Posted by Bruce Carroll at 9:37 am - September 11, 2009.
Filed under: Joe Ferguson,Post 9-11 America

Today, eight years after the terror attacks on America, I once again dedicate this space to my lost friend, James Joe Ferguson, who was killed aboard American Airlines Flight 77 when that plane was used as a weapon and crashed into the Pentagon.  This posting goes up at the exact time that plane was flown into the Pentagon eight years ago this morning.

We miss you, Joe.
-Bruce and John


The last time we had dinner, Joe told my partner John and I about how much he was looking forward to being a part of the bicentennial of the Lewis & Clark Expedition. Typically, I found myself jealous of him. In his role as Director of Geographic Education at the National Geographic Society, Joe had one of the most unique and rewarding jobs I can ever imagine having.

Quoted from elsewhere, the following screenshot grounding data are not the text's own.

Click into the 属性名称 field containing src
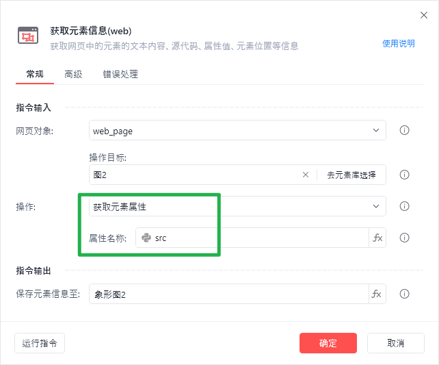Viewport: 439px width, 365px height. [x=260, y=238]
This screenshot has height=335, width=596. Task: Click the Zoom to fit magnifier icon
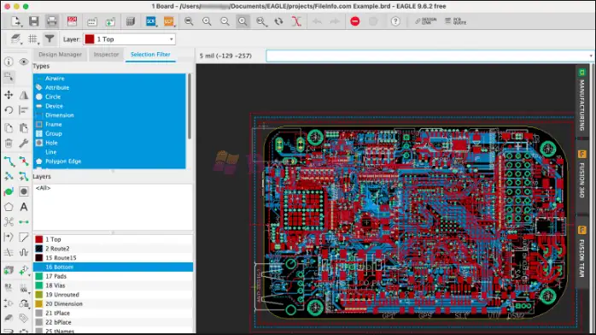coord(189,21)
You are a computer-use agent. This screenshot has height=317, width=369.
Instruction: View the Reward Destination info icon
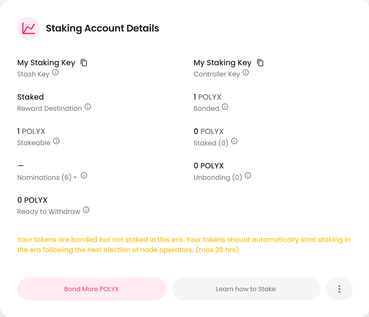(x=88, y=107)
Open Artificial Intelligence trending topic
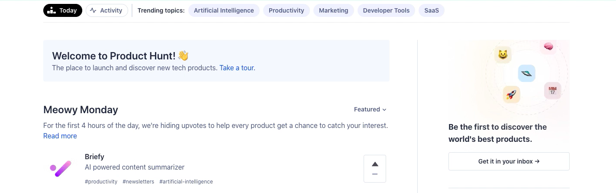This screenshot has height=193, width=616. pyautogui.click(x=224, y=10)
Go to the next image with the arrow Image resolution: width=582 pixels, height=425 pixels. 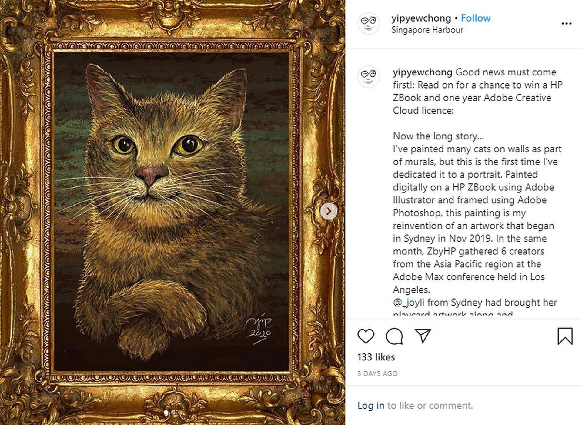tap(329, 211)
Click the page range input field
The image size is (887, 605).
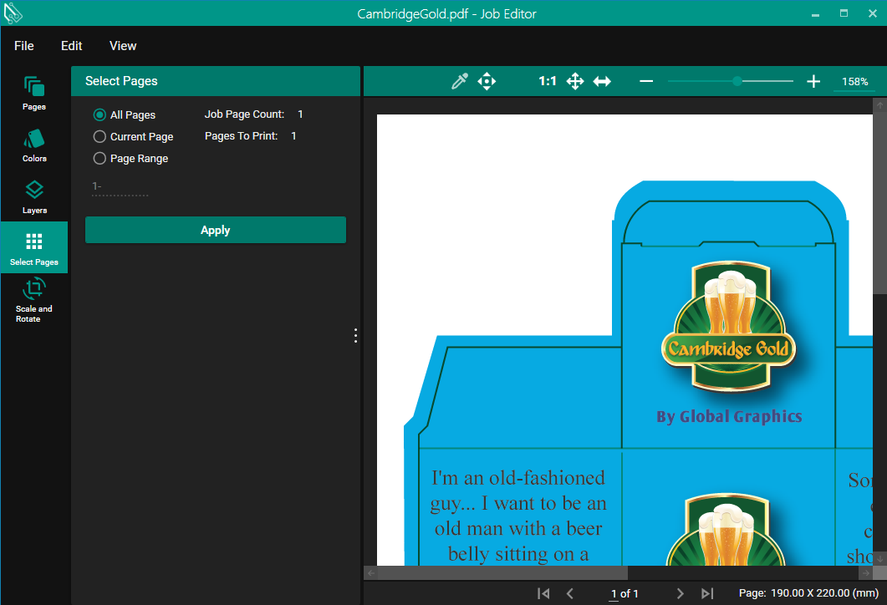(120, 187)

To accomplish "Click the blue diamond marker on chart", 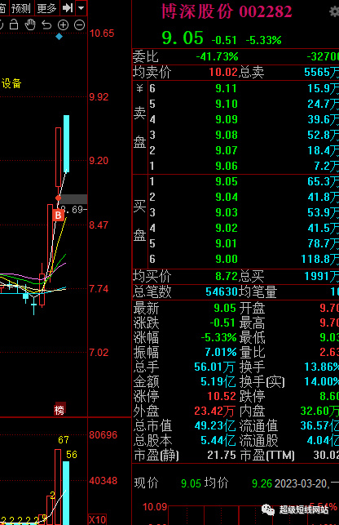I will [59, 37].
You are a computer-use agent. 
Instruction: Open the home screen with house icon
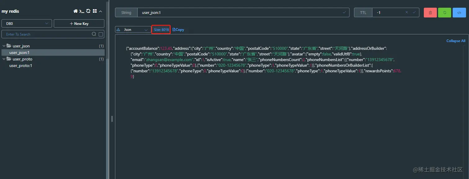pos(76,11)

He traveled around the world, bringing American school children face-to-face with the natural wonders of our Earth.   He was not only a teacher but also provided a critical turning point for these kids, many of whom had never before left their own neighborhoods.  Joe provided the path for these students to experience things that many of us never will in our entire lives.

In addition, he got to travel to the four corners of the globe. How rewarding that must have been. How do I sign up for that job?

I got an email from Joe on Thursday, September 6, 2001.   “Hi cutie” it started — typical opening line for Joe to any of his friends.  He had just returned from Alaska and wanted to tell show me all the pictures, but the following week he said he was headed to California for another work trip.  I printed out and kept that email for many months in my briefcase as a way to keep Joe alive.

As dawn broke on September 11, 2001, Joe called his Mom in Mississippi to give her a wake up call as he always did when he traveled.  He said to her, “I’ll call you when I get to California. Have a good day.”  He was that kind of person.  The kind of person, who, no matter where he was and how busy he was, dropped a postcard to his friends so we could share a part of his experiences throughout the world.

At Dulles International Airport, Joe stood with his group traveling to California and took some last minute photos.  He and another colleague were scheduled passengers on American Airlines Flight 77, accompanying three D.C. public school teachers and three students on a National Geographic-sponsored field trip to the Channel Islands off Santa Barbara, Calif. After the photos were taken, they bid farewell to the children’s parents and proceeded to their gate.

At 9:37AM, Joe lost his life at the young age of thirty-nine when terrorists slammed the plane into the side of the Pentagon at 500 mph.  A teacher and positive role model to young Americans was taken from the world in an act of sheer violence and viciousness.

As I was dealing with the many emotions of the events of September 11, a thought crossed my mind the next day.  Gosh, I thought, Joe had said he was traveling and now he’s stuck somewhere until the airlines are allowed to fly again.   So I called his work number in DC and left a message.  After I heard his voice for the last time, I said “Give me a call if you are checking messages.”  “I hope you make it home soon,” I concluded.  When I called that day, I had no idea.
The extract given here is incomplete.